Les produits utilisés dans le cadre de cette lutte ne sont pas figés, en effet, lorsque des techniques permettent d'améliorer le système elles sont directement testées puis intégrées, remplaçant parfois d'autres techniques moins fonctionnelles. Le système mis en place est donc en constante évolution.

Cette recherche constante de nouvelles techniques de lutte intégrée demande un travail de veille non négligeable par la lecture des compte rendus de recherches des instituts techniques et des fiches produits envoyées par les différents fournisseurs.
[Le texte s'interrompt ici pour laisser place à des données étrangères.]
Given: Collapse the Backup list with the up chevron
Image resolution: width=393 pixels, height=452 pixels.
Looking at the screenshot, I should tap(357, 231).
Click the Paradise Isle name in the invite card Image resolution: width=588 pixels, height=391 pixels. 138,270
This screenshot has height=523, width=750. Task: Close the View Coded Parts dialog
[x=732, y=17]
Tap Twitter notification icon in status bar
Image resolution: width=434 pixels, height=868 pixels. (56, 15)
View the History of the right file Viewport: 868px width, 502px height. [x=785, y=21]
Préparations biodynamiques

La ferme de Patrice Saussac est certifiée Demeter (agriculture biodynamique), il utilise donc des préparations biodynamiques pour soigner, fortifier et protéger ses vergers.


Extraits végétaux

Patrice Saussac utilise également des décoctions et tisanes à base de prêle et d'ortie, en association avec du cuivre pour renforcer son action et lutter contre les champignons (notamment la tavelure). Cette association permet également de diminuer la fraction de cuivre métal utilisée à chaque application, Patrice Saussac utilise actuellement 300g de Cuivre métal par application.
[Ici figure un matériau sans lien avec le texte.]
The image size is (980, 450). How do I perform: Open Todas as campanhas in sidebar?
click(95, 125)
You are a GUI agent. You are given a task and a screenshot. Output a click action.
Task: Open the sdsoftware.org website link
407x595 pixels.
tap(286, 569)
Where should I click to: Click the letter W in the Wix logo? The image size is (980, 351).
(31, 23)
L'inconvénient de cette technique est la nécessité de préparer les décoctions et les tisanes au bon moment, selon le calendrier.

Bouillie sulfocalcique

Patrice Saussac utilise de la bouillie sulfocalcique (soufre mélangée à de la chaux) pour lutter contre :

  • la tavelure pour les pommiers, dosée à 10-12 L/ha
  • la cloque sur pêches à la dose de 10 à 12 L/ha

La dose appliquée dépend de la durée d'humectation et de l'action du précédent.

Sonde connectée

Suite à une grosse pression de tavelure que les produits de biocontrôle n'ont pas permis de gérer efficacement il y a 3 ans, Patrice Saussac et son voisin ont investi dans une station météo connectée permettant de modéliser les pressions sanitaires grâce à la mesure de l'humectation du feuillage et de la température.


La sonde est positionnée :

  • sur une parcelle plutôt humide,
  • en mauvaises conditions,
  • très sensible aux attaques de tavelure et carpocapse.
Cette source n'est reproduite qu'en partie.